1. What is the difference between a normal distribution and a binomial distribution?

A normal distribution is a continuous probability distribution that follows a bell-shaped curve and is often used to model natural phenomena. A binomial distribution, on the other hand, is a discrete probability distribution that models the number of successes in a fixed number of independent trials. In other words, a normal distribution represents continuous data while a binomial distribution represents discrete data.

2. How do you approximate the probability in a normal distribution of a binomial?

To approximate the probability in a normal distribution of a binomial, you can use the central limit theorem. This theorem states that as the sample size increases, the sample mean of a binomial distribution will approach a normal distribution. This allows you to use the mean and standard deviation of the binomial distribution to calculate probabilities using a normal distribution table or a statistical software.

3. What is the formula for approximating the probability in a normal distribution of a binomial?

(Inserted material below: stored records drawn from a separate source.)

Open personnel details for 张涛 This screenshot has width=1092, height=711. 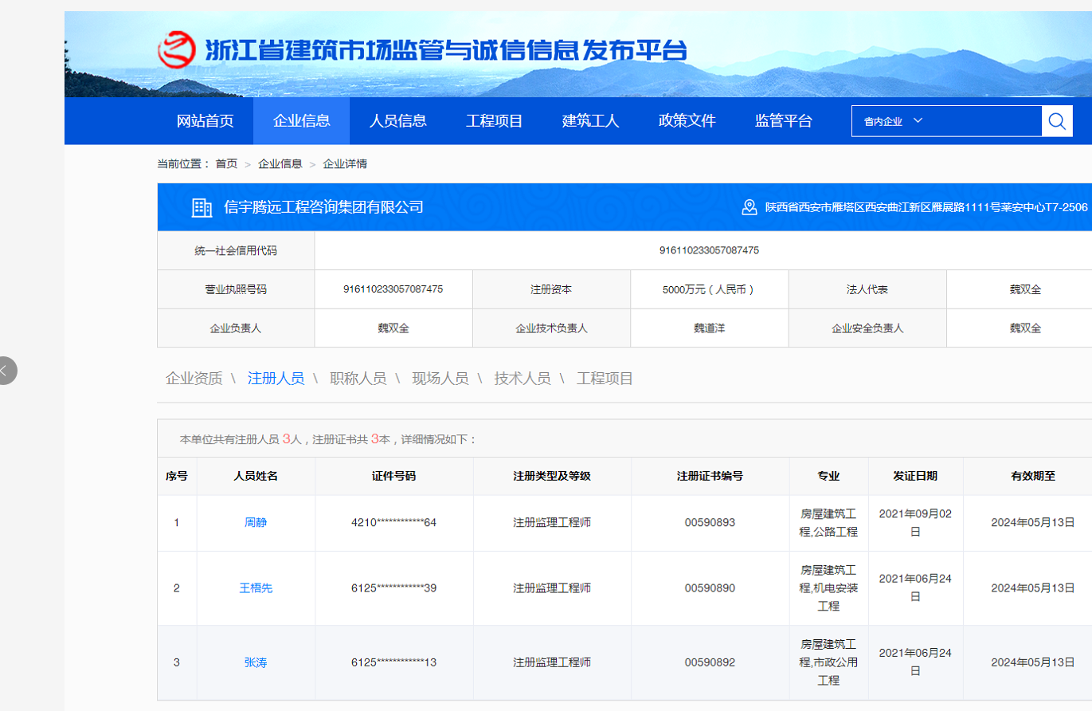tap(256, 662)
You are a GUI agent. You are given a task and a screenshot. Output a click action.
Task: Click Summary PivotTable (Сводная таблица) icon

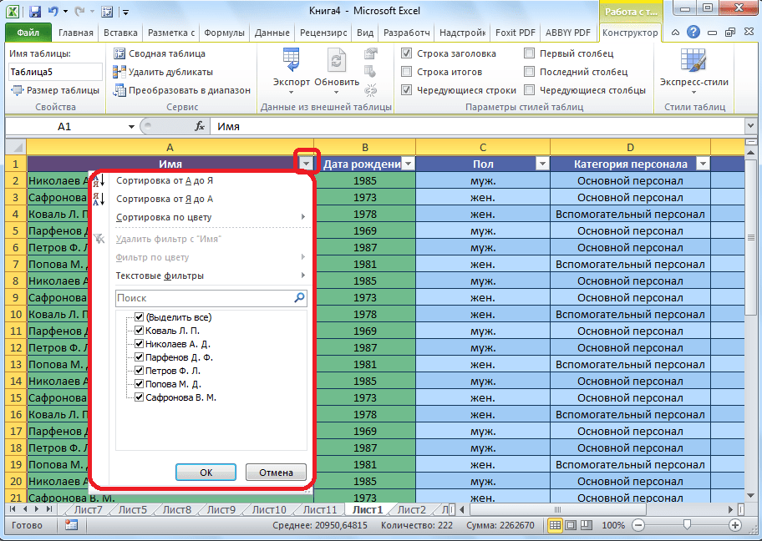pos(119,53)
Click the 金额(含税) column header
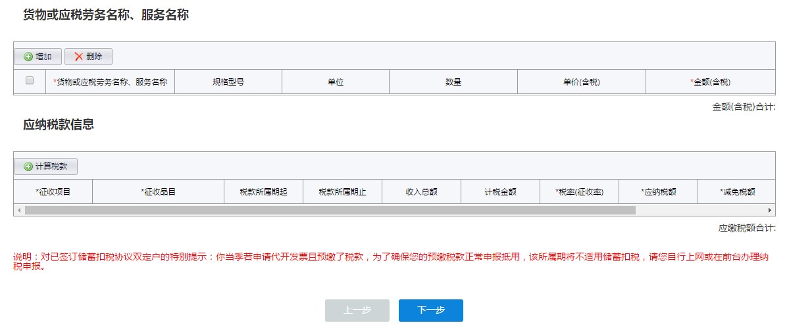789x327 pixels. click(710, 82)
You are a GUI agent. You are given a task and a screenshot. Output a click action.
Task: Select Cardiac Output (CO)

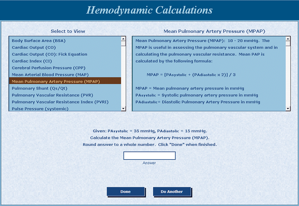pos(32,47)

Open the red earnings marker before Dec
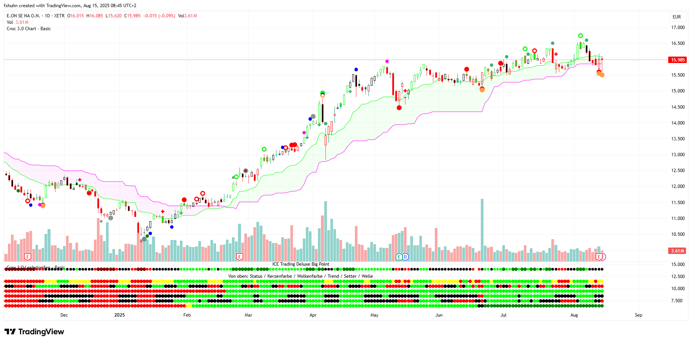(x=28, y=257)
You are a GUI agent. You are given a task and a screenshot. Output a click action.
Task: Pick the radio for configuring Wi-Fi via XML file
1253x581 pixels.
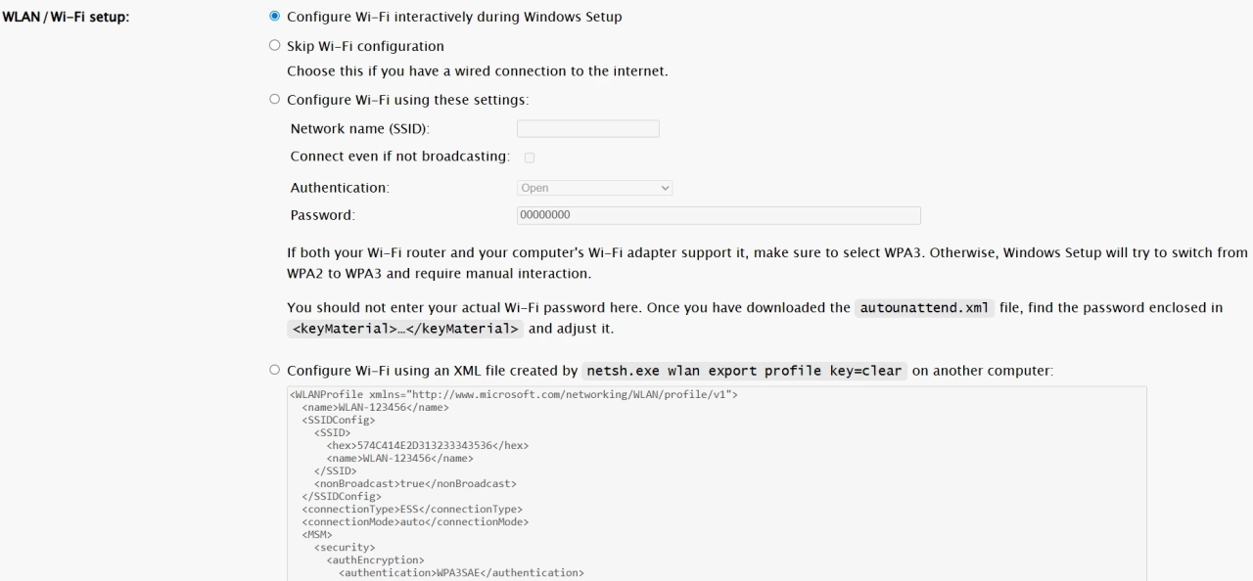[x=274, y=371]
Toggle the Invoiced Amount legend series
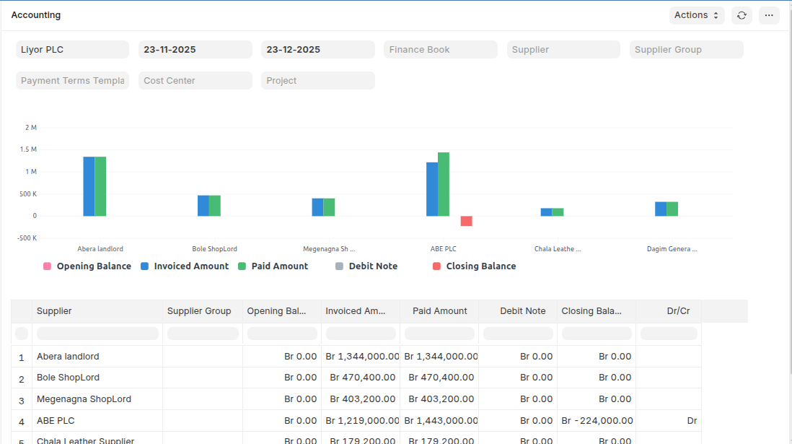 (184, 266)
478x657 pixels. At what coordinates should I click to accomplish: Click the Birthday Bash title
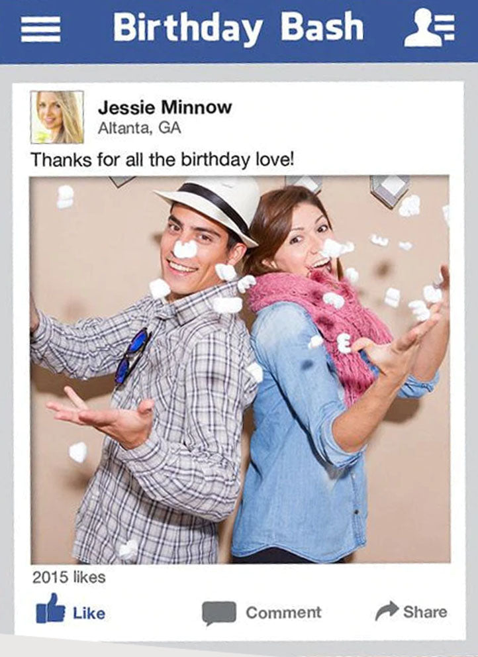(238, 28)
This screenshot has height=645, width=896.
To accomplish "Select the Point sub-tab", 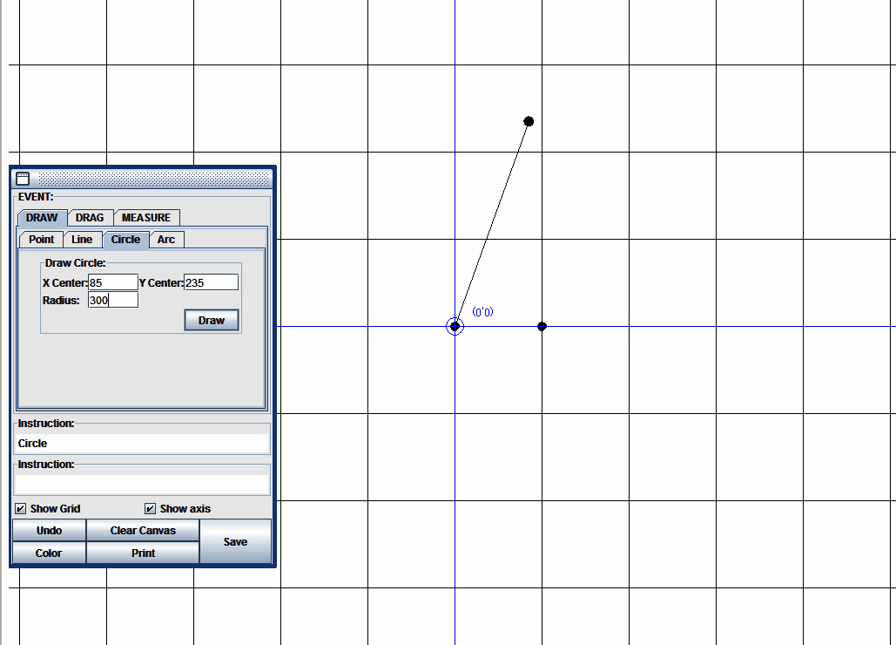I will (x=41, y=240).
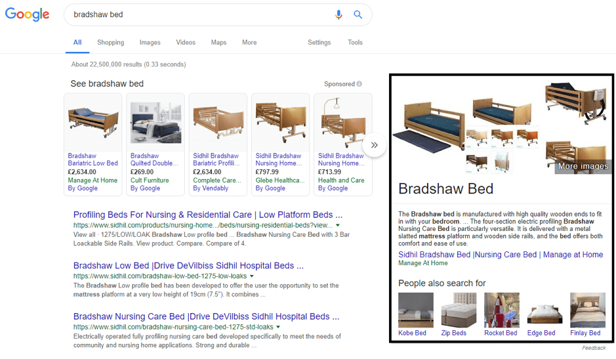The height and width of the screenshot is (359, 616).
Task: Switch to the Images tab
Action: pos(150,43)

The formula for approximating the probability in a normal distribution of a binomial is:
P(X ≤ x) = Φ((x + 0.5 – np)/√(npq)), where x is the number of successes, n is the number of trials, p is the probability of success, and q is the probability of failure.

4. Can you approximate the probability in a normal distribution of a binomial for any sample size?

Yes, the central limit theorem allows you to approximate the probability in a normal distribution of a binomial for any sample size. However, for smaller sample sizes, the approximation may not be as accurate.

5. How do you determine if a binomial distribution can be approximated by a normal distribution?

A binomial distribution can be approximated by a normal distribution if the sample size is large enough (usually greater than 30) and the probability of success is not too close to 0 or 1. You can also visually check if the data follows a bell-shaped curve, which is characteristic of a normal distribution.